-- BEGIN Provided data --

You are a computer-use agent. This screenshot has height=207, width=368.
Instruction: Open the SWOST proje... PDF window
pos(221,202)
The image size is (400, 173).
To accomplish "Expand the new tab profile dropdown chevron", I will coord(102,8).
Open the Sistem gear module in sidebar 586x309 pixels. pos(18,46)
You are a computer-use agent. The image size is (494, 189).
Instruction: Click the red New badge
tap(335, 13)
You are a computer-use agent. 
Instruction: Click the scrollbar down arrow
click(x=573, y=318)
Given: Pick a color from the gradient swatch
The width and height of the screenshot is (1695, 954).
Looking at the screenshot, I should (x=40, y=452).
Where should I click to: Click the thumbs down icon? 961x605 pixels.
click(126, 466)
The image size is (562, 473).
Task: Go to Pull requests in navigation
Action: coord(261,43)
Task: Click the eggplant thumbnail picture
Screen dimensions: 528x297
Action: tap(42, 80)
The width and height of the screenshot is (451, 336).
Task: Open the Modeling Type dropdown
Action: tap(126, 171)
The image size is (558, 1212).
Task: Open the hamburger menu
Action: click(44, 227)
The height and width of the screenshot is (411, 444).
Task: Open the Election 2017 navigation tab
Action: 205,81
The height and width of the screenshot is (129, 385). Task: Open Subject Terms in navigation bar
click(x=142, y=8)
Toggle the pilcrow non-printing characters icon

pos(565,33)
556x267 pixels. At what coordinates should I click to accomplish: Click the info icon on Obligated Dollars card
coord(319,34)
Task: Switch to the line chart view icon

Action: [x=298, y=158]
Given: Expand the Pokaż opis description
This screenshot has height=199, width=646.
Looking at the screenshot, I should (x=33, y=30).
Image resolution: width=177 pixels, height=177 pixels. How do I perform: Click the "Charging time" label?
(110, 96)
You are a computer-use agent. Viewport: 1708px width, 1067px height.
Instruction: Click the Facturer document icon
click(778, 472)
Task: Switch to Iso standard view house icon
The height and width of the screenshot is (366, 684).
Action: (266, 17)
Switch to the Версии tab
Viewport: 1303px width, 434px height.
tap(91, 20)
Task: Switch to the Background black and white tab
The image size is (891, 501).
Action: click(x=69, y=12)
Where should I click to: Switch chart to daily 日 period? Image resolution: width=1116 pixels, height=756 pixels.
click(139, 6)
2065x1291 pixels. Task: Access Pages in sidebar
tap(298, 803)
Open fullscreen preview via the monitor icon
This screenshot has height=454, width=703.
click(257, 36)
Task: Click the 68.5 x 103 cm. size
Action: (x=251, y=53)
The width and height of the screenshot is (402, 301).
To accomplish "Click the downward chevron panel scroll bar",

-- END Provided data --

Directions ▸ Return the rows from the line containing "2065x1291 pixels. Task: Access" through the end of the rows above, inclusive, reproducing each line unchanged.

Full output ▸
2065x1291 pixels. Task: Access Pages in sidebar
tap(298, 803)
Open fullscreen preview via the monitor icon
This screenshot has height=454, width=703.
click(257, 36)
Task: Click the 68.5 x 103 cm. size
Action: (x=251, y=53)
The width and height of the screenshot is (402, 301).
To accomplish "Click the downward chevron panel scroll bar",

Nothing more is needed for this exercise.